Occurrence and abundance of freshwater snails
A total of 2700 individual snails were collected from the 174 sampling sites. All collected snails were of the subclass Pulmonata which were grouped into 4 families: Planorbidae, Lymnaeidae, Physidae and Ancylidae. The snails were encountered in 137 sampling sites (79%).
The most abundant family was Planorbidae (n = 1494) which accounted for 55.3% of the total number of snails followed by the family Lymnaeidae, Physidae and Ancyclidae accounting for 36.6%, 8% and 0.48% of the total number of snails, respectively.

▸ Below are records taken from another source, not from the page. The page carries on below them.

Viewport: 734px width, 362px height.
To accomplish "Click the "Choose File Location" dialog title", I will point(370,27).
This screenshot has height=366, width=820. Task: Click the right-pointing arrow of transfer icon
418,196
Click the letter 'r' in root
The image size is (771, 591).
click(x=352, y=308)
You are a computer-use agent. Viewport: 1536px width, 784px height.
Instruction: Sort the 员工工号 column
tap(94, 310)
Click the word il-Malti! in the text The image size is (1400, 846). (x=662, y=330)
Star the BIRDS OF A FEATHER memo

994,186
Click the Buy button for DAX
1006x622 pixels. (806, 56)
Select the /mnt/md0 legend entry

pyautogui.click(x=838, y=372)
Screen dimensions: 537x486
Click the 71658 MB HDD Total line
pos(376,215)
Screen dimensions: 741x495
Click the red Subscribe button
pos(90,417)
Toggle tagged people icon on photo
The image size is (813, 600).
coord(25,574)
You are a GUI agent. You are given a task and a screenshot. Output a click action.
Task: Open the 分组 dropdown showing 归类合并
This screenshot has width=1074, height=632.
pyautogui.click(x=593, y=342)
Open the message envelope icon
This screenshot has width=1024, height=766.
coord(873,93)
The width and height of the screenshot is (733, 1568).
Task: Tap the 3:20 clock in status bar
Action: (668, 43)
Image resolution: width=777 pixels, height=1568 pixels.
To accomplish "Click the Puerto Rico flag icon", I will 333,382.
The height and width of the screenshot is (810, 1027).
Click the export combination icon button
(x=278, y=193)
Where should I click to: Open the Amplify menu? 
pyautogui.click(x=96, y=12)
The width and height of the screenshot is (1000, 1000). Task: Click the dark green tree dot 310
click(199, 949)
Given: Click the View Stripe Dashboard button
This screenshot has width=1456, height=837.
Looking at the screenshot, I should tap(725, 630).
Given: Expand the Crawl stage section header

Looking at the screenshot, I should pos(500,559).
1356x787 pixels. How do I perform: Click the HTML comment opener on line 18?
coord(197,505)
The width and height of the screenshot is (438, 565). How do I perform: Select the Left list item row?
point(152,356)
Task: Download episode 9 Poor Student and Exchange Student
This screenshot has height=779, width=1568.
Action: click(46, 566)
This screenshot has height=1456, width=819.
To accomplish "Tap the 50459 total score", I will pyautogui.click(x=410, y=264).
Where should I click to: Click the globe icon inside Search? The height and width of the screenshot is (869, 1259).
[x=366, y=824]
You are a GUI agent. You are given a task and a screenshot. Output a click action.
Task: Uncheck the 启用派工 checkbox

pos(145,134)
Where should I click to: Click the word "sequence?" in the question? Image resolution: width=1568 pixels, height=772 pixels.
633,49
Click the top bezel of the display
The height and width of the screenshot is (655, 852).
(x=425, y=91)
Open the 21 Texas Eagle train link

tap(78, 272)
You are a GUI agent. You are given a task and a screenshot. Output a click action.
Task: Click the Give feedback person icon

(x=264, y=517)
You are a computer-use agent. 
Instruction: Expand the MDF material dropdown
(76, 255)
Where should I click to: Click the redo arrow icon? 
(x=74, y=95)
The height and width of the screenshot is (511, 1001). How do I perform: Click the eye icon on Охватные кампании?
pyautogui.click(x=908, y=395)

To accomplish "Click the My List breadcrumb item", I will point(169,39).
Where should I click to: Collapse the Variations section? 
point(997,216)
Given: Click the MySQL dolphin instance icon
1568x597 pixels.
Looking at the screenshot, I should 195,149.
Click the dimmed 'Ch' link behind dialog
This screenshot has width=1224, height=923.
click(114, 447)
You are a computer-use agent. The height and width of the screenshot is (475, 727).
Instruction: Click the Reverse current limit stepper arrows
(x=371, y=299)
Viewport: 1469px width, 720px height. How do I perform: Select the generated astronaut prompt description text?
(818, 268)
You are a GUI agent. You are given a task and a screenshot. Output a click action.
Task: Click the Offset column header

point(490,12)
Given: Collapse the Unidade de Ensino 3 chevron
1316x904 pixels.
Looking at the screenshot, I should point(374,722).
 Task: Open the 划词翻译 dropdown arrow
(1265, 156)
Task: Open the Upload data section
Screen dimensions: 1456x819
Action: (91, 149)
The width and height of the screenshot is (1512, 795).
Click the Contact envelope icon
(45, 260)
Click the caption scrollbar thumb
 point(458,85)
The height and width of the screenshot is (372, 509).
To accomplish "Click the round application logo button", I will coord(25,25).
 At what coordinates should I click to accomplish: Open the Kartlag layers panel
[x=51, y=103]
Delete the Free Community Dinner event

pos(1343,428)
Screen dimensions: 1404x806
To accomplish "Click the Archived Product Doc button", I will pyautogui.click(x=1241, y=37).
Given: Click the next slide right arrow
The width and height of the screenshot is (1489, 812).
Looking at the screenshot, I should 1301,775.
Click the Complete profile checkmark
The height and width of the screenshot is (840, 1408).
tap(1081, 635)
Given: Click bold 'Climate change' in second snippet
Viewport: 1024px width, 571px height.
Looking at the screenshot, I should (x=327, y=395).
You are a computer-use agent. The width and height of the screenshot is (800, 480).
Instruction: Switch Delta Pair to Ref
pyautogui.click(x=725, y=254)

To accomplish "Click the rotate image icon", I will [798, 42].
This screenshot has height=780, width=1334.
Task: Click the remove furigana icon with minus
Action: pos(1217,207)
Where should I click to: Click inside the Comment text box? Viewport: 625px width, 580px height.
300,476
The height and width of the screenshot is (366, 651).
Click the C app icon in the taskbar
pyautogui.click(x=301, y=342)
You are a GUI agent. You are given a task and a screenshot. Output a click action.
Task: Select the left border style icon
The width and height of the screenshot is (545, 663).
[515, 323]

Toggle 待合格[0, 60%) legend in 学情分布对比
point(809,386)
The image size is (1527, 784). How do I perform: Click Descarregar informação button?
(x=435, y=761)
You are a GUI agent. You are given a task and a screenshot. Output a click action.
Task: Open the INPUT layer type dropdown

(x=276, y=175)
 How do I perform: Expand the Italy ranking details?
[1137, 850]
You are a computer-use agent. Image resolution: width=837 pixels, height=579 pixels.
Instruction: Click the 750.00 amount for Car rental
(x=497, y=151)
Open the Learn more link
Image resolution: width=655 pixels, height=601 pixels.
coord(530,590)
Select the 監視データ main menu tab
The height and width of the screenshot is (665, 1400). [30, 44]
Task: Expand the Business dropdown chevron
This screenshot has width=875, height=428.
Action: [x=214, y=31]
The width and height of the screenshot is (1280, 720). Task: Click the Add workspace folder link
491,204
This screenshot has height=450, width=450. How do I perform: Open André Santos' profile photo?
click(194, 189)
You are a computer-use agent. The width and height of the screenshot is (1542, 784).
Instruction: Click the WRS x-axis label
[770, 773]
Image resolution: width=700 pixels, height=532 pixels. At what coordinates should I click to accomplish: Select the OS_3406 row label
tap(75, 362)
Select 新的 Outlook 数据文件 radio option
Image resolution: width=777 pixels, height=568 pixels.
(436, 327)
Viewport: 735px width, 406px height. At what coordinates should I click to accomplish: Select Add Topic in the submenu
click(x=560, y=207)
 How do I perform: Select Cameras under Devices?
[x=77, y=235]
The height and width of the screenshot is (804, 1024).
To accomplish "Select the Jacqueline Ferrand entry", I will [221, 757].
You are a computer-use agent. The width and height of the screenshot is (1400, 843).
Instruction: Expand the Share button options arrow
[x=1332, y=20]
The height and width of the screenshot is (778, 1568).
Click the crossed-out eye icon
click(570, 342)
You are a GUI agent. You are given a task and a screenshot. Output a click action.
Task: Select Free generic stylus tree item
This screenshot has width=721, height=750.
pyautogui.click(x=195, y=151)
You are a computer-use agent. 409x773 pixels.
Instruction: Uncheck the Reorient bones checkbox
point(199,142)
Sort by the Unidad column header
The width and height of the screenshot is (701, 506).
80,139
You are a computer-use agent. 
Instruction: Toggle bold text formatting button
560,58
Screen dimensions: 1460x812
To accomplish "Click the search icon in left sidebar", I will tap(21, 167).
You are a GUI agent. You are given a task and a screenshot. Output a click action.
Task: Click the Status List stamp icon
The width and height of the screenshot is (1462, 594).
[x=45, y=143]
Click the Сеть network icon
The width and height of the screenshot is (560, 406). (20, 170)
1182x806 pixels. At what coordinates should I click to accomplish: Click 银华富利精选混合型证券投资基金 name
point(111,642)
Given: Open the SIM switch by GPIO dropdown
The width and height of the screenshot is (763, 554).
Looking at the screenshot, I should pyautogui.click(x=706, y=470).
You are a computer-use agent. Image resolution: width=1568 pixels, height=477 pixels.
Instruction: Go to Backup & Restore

The spatial distribution of the snail species shows that the tropical rainy climate zone had a higher relative abundance (57%) compared to the warm temperate rainy climate zone (43%). The frequency of occurrence of snails was higher in the warm temperate rainy climate zone accounting for 80% of the total sampling sites compared to the tropical rainy climate zone (77.5%). In addition, the warm temperate rainy climate zone supported higher snail richness (7 species and 3 genera) compared to the tropical rainy climate zone (7 species). Planorbidae and Lymnaeidae families were represented in both agro-ecological zones, whereas Physidae and Ancyclidae were collected only from the warm temperate rainy climate zone. The frequency of occurrence and abundance of the freshwater snail species collected during the study period are presented in Table 1.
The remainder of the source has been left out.